Spots and a lingering respiratory infection. All sorts of unfortunate things can happen in the aftermath of measles or chickenpox. With the near-disappearance of many childhood diseases, more parents than not have chosen to avoid the possible side-effects of vaccination. Worse things can happen with scarlet fever. Not good. "You got any antibiotics?"

"Just what was in the first aid cabinet at the lodge. They’re gone."

And probably misused, and overused. She looks up at Kirsten. "What about it?"

"Okay by me," Kirsten says. "How far is it?"

Kriegesmann points at the rising slopes of Elk Mountain in the distance. "About three hours, maybe a little less."

Koda wipes the blood from her knife on the grass, then gathers a handful of stalks to cleanse it more thoroughly. "I’ll cut a pole. We were headed that way anyway; we won’t lose time if we stay over for the night."

Ten minutes later, the rough-dressed antelope is securely lashed to a straight branch of aspen. Koda shoulders one end, Kriegesmann the other. Asi paces beside them as they set off across the expanse of prairie, Kirsten pacing with the rifle still cradled in the crook of her elbow. Shadows lengthen as the sun begins to slip behind the mountains, and the breeze turns cool. Clouds darken the horizon to the south. Above them, a hawk rides the thermals, wings and tail spread as she coasts the currents of air. Her call drifts down to them, sharp and bright as steel. Kriegesmann glances up, admiration in his face. "Red-tail," he says. "There’s lots of them around here. Golden eagles, too. Only you call them spotted eagles, don’t you?"

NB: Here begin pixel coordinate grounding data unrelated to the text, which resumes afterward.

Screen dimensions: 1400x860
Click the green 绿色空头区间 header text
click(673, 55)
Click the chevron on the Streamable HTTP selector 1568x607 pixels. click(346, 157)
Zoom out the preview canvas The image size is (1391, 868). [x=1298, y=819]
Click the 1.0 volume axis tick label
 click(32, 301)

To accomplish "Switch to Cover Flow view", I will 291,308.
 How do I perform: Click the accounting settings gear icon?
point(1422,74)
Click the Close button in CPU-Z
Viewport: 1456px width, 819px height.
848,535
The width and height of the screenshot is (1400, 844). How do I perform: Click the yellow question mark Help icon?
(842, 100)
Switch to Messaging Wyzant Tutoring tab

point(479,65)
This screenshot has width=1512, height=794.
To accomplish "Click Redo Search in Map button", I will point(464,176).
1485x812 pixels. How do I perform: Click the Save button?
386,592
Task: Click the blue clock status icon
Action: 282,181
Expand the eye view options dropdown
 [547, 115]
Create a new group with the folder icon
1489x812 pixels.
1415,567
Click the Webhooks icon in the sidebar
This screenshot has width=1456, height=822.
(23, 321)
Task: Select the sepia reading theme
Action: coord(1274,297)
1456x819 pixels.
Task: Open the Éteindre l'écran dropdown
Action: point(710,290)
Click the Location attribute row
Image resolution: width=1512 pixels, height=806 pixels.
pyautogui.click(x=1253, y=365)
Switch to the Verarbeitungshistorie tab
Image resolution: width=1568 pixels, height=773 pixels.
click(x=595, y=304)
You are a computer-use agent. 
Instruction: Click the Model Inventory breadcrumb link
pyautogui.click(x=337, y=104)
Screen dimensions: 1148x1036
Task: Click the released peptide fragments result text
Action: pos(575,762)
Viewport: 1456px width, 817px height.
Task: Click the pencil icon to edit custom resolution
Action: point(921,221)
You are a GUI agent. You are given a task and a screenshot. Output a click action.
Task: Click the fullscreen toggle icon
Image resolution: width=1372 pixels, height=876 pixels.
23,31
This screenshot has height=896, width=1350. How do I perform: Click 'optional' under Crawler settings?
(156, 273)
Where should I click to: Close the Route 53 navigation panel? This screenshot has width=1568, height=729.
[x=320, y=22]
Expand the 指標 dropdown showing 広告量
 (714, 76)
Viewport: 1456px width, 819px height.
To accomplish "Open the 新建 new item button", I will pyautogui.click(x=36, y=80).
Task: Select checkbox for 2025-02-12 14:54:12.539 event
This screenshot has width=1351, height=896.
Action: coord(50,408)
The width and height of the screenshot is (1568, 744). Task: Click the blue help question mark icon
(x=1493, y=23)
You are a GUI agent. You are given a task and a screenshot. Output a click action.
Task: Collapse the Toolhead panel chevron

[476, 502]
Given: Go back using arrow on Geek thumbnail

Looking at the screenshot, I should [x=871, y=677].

"Wanblee gleshka," Koda answers. "Wakan."

"Right," says Kriegesmann, and keeps walking.

Dusk lies thick about them when they reach the lodge. Kirsten has limped for the last mile or so, and even Koda’s muscles are beginning to stiffen. The thought of hot water, faint temptation at first, has grown into a massive obsession. . Steaming water. Real soap. Standing under the shower while the spray pounds against her skin, working the knots out of her neck and scalp. Baths for the last several days have been cold-water exercises in endurance, hygienically adequate but a long way from comfortable. Even further from comforting.